I have always had smaller sized hard drives (like 40, 60, 80 GB).  I've basically had no issues with these drives.  Recently, I've gotten a few larger sized drives (120GB, 200GB, and 250GB).  It seems to me that just about everytime I've had to install one of these large drives that something either is out of sync with the BIOS and/or the software.

First Question:
Can anyone recommend a good URL that I can go to so I can understand why it is that these large drives are either not 'seen' by the OS, will only allow you to create a partition size of 120GB or less ...).  I would really like to be clear as to if installing a drive will require me to do something in the OS, BIOS, use the installation disc that comes with the drive, etc.

Second Question:
I installed a 200GB drive into a system.  It is the 2nd drive in the box.  It is up and running as the secondary slave drive.  I have a 80GB primary master, and I have a DVD-R as the secondary master.  

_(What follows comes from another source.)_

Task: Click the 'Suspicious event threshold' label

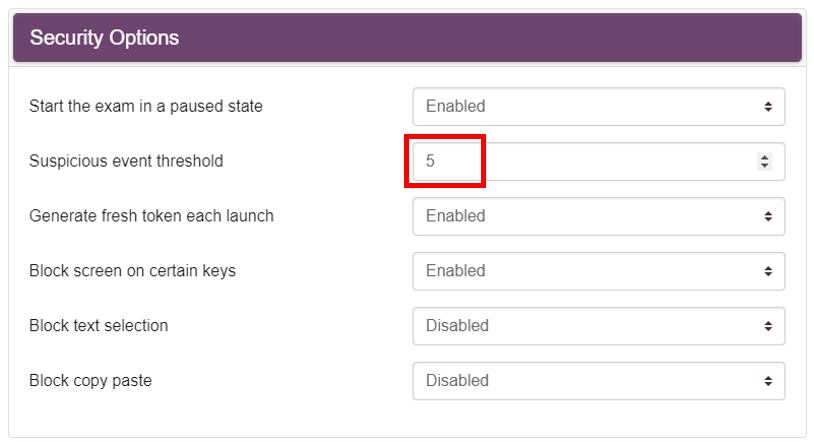Action: point(126,161)
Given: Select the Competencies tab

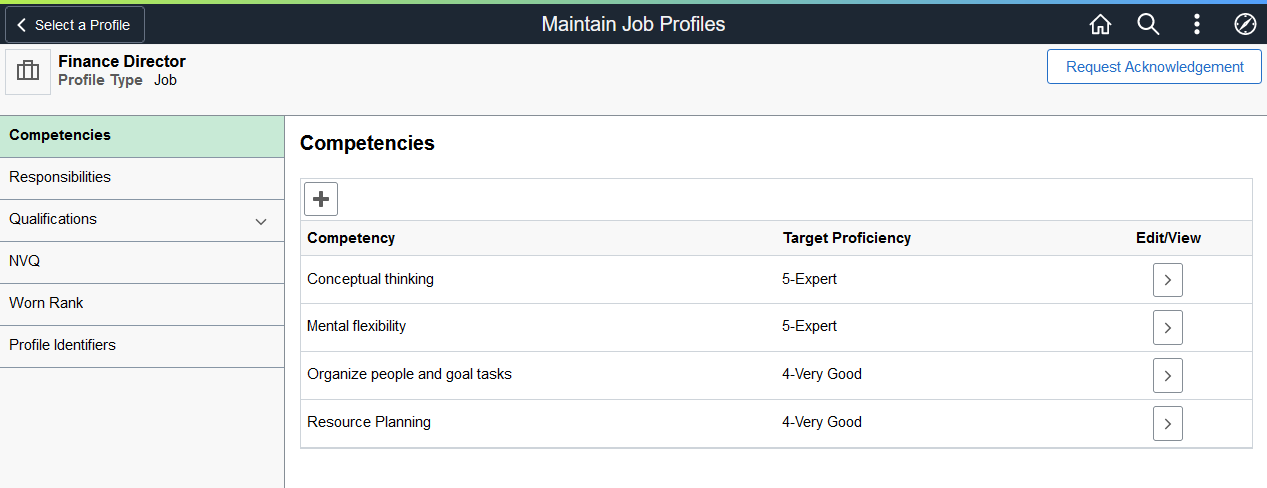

This time, the OS saw the drive as it is (a 200GB drive).  I am running Windows XP SP2.  I was not able to create a partition on the drive, but yet it installed itslef as a 'dynamic drive'.  Inside of this dynamic drive, I was then able to create what it called a 'dynamic partion'.  I created two of them (100 GB or so a piece).  

At times, when I write files to the second partition of the 'dynamic drive', I will get CRC errors and/or very slow response times.

I would to NOT have this drive as 'dynamic' but rather as a normal drive with two primary partitions ...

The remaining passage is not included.